**演習課題**
• A. 概念をめぐる対話から、「言葉も記号もシンボルも」で始まる発言を選び、要点を残して短い箇条書きに直してください。
• B. 概念をめぐる対話について、次の問いに答えてください。
(i) しまるこによれば、怒っている人は何になっているか。
(ii) しまるこが職場によくいると言うのは、何について詳しい人か。
(iii) タリーズの中高生は、何によって概念に結びついていると述べられているか。

== 文書の抜粋

しまるこ「やっぱり、タリーズで話している人たちを見ていると、みんな概念を話しているね。みんな、記憶、思考、経験、過去からきているものを話している。概念を話すときは概念と一つになっている。あれは人間というより概念だね。概念を付け加えて話しているんじゃなくて、概念そのものになってる」
友達「そうじゃなきゃ話しようがなくない?」
しまるこ「そうなんだけどさ」
友達「今お前が話してるのだって概念じゃん。過去からきてるじゃん。過去に、少し前に考えたんでしょ? それを。それを今話してるじゃん」
しまるこ「そうなんだけどね。ただ、旗振りのおじいちゃんとか、銭湯で老人が話しているときとか、概念と深い結びつきにある人ほど、話し方が一方通行的というか、概念に吸い込まれちゃってるというか、人間より概念の方が大きくなっちゃってる。おいしいものを食べた時おいしいって喜んでいる人は味覚そのものになっているし、怒っている人は、その人が怒っているというより、怒りになってる。なんらかの要素と一つ結びつくと自分を失う。というより、俺たちはFF10のエボン=ジュのように何かに取り憑いていないと存在できないみたいだよね。職場でもよくいるじゃん、コロナについてやたら詳しいの。医療従事者でもないのに、昨日は感染者何人だとか言って速報代わりになって毎朝騒いでるの」
友達「そんなに概念持ってちゃいけないの?」
しまるこ「言葉も記号もシンボルも、それらは自然に存在するものじゃなくて、実在を伝達するために作られた人工物だよね。あくまで二次的なものに過ぎないのに、それに終始することは、一次的な実在との間になんらかの軋轢が生まれてもしかたないと思えるんだよ。じっさい軋轢ばかりじゃない。この世界に精神病じゃない人がいる? 自分の中にたくさんの傷口を飼っていて、その傷口が外部に反応して生きてるんだよ。生きてるんじゃなくて反応してるだけ。実在は実在としてあるのに、それ以外の部分がいちいち反応して、それが一日の、人生の、集大成になってる」
友達「じゃあ、若い人ほどいいの?」
しまるこ「タリーズで中高生の会話を聞いていると、概念と結びつきが強いよ。若いと若いで、キャッキャと強い好奇心によって概念に結びついてる」
友達「みんなそうでしょ。じゃあどうすんの?」

====
== データ

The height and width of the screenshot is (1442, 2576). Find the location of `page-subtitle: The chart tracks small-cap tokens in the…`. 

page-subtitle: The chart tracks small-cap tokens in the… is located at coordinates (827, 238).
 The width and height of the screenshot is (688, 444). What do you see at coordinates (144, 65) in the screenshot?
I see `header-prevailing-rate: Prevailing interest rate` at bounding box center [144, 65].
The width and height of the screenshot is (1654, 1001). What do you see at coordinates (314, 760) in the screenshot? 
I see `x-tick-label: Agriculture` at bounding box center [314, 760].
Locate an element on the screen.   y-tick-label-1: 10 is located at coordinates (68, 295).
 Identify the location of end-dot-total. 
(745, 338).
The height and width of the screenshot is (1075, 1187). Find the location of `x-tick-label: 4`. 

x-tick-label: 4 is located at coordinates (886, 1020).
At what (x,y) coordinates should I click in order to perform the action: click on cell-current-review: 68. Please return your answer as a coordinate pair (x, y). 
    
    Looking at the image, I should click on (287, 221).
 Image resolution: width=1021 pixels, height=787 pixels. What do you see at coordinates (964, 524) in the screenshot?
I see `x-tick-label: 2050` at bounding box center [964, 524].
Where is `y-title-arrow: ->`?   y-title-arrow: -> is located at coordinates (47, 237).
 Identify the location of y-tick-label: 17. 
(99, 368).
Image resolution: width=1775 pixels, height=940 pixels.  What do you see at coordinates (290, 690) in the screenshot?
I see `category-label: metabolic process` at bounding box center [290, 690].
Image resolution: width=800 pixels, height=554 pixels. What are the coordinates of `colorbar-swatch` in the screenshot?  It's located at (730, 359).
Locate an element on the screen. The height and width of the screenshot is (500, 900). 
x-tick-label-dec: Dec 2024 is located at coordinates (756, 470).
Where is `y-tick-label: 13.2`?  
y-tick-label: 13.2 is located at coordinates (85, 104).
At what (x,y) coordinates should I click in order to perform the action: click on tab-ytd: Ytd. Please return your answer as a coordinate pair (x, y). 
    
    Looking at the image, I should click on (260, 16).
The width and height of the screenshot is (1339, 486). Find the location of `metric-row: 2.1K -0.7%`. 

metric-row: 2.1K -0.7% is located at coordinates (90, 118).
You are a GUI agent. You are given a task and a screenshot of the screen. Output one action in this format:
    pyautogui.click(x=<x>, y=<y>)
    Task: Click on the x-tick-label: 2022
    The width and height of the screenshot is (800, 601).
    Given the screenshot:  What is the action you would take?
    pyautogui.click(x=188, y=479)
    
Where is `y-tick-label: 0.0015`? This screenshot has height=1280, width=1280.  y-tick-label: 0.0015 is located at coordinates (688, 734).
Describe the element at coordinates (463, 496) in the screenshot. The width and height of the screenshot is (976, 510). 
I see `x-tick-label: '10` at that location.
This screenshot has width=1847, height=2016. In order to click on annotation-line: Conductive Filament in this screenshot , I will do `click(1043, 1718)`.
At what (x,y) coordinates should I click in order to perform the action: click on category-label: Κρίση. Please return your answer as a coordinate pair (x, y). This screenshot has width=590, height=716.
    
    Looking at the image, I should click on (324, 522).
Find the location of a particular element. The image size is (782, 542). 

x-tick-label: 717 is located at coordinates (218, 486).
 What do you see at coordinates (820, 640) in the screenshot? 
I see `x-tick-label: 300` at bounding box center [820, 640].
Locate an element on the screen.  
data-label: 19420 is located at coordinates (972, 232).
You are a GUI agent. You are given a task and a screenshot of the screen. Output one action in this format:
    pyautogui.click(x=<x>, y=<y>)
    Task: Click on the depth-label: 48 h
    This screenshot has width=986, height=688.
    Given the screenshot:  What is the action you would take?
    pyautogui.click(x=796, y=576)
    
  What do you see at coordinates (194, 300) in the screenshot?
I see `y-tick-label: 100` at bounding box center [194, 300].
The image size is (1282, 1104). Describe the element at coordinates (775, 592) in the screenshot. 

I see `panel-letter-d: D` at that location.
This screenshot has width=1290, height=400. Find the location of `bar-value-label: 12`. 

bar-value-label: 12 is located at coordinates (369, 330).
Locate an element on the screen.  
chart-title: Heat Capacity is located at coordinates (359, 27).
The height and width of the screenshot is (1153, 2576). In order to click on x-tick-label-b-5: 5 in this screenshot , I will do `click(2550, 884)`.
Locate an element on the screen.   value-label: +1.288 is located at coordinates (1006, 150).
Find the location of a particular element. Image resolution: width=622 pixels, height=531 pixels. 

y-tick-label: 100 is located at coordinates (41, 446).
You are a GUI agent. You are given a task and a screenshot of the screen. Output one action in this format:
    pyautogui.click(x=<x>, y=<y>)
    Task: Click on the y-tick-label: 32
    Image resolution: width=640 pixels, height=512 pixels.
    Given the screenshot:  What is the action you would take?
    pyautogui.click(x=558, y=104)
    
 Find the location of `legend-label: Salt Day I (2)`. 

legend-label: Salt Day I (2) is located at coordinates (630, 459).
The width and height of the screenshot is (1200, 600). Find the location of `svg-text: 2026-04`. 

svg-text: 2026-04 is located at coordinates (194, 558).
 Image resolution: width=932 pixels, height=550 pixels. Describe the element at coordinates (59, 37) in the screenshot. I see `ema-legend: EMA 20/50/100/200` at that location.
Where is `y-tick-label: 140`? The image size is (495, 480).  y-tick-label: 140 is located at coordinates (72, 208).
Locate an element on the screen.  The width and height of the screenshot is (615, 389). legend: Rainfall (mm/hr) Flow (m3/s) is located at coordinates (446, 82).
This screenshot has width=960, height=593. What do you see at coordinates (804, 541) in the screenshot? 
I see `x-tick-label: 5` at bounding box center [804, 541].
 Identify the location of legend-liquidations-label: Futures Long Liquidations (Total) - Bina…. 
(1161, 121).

====

**各課題の解答**
• A.
- 言葉や記号、シンボルは自然に存在するものではなく、実在を伝えるために作られた人工物で、二次的なものにすぎない。
- それに終始すれば、一次的な実在との間に軋轢が生まれてもしかたなく、実際に軋轢ばかりである。
- 人は自分の中に多くの傷口を抱えており、その傷口が外部に反応している。生きているのではなく、反応しているだけである。
- 実在は実在としてあるのに、それ以外の部分がいちいち反応し、それが一日や人生の集大成になっている。

• B.
(i) 怒りになっている。
(ii) コロナについてやたら詳しい人。
(iii) キャッキャとした強い好奇心によって結びついている。